--- START ---

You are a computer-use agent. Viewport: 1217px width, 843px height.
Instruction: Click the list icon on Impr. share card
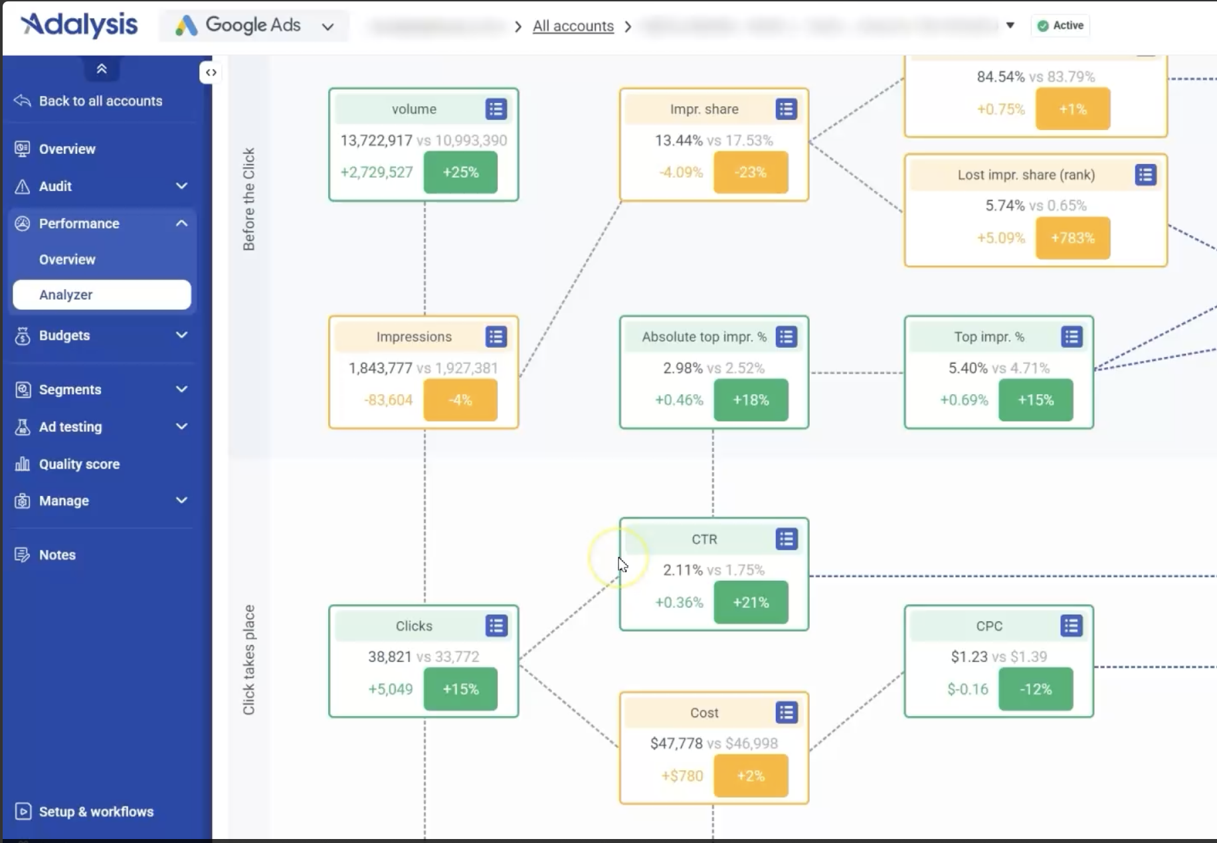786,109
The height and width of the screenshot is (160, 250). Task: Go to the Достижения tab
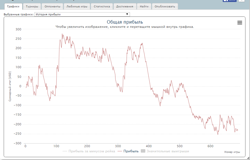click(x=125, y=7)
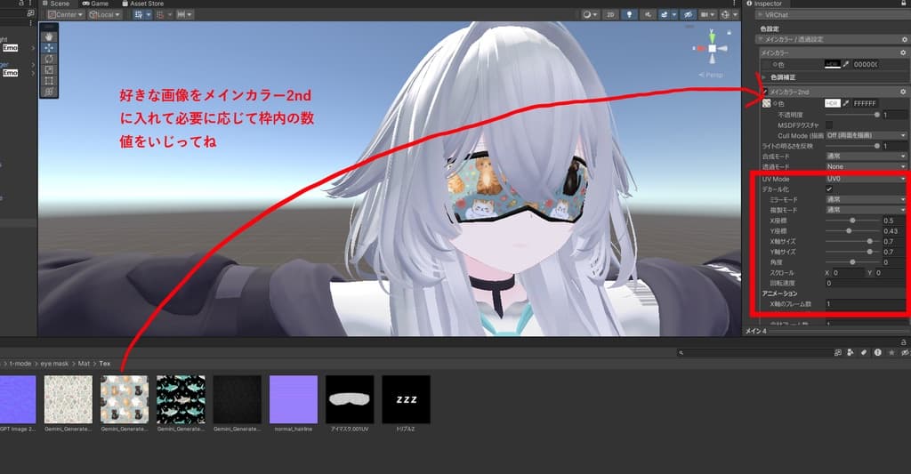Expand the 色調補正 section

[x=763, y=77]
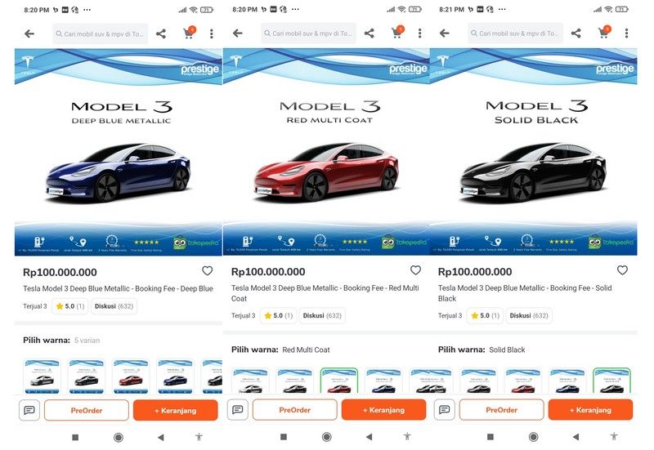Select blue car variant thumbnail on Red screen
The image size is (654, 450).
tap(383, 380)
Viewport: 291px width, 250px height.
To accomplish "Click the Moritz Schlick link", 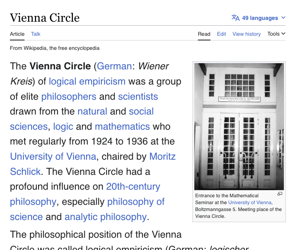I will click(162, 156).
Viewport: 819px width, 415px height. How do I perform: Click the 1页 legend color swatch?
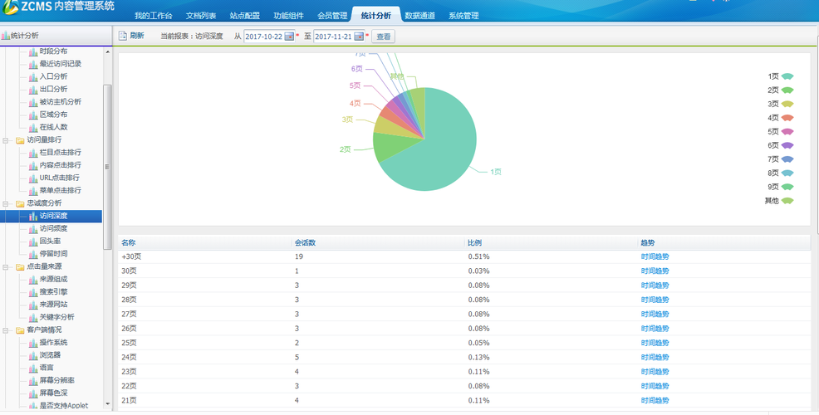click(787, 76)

--- END ---
--- START ---

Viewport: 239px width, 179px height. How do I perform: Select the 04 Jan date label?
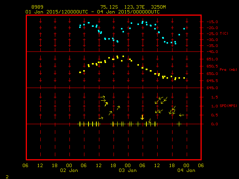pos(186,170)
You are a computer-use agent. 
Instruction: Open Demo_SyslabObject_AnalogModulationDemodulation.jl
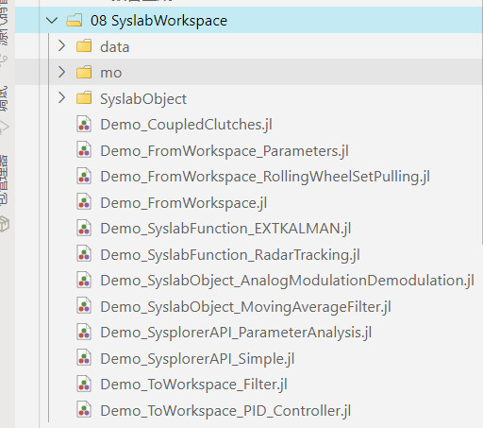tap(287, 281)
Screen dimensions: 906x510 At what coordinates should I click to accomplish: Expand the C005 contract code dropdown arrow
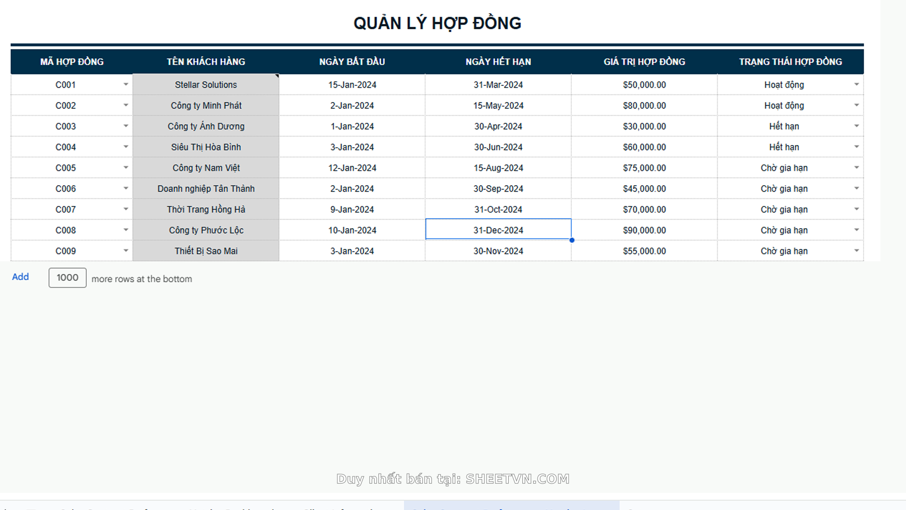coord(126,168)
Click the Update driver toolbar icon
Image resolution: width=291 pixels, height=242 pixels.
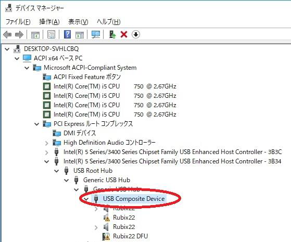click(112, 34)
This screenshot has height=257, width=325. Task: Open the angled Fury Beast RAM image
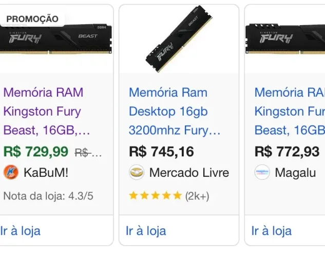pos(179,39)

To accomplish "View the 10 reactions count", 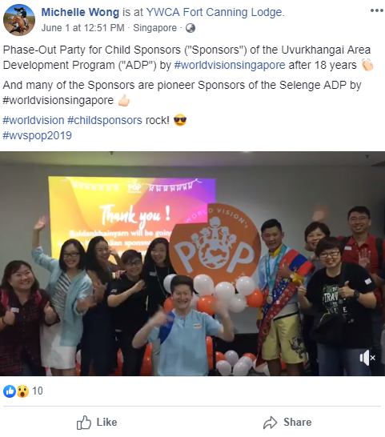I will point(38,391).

--- END ---

▶ _CHALLENGE_:
Locate each line in the listing above that contains the word "Task" and copy every such line in full.

▶ _PROBLEM SOLUTION_:
The height and width of the screenshot is (160, 250). Task: Go to the Достижения tab
This screenshot has height=257, width=325. Task: Open the angled Fury Beast RAM image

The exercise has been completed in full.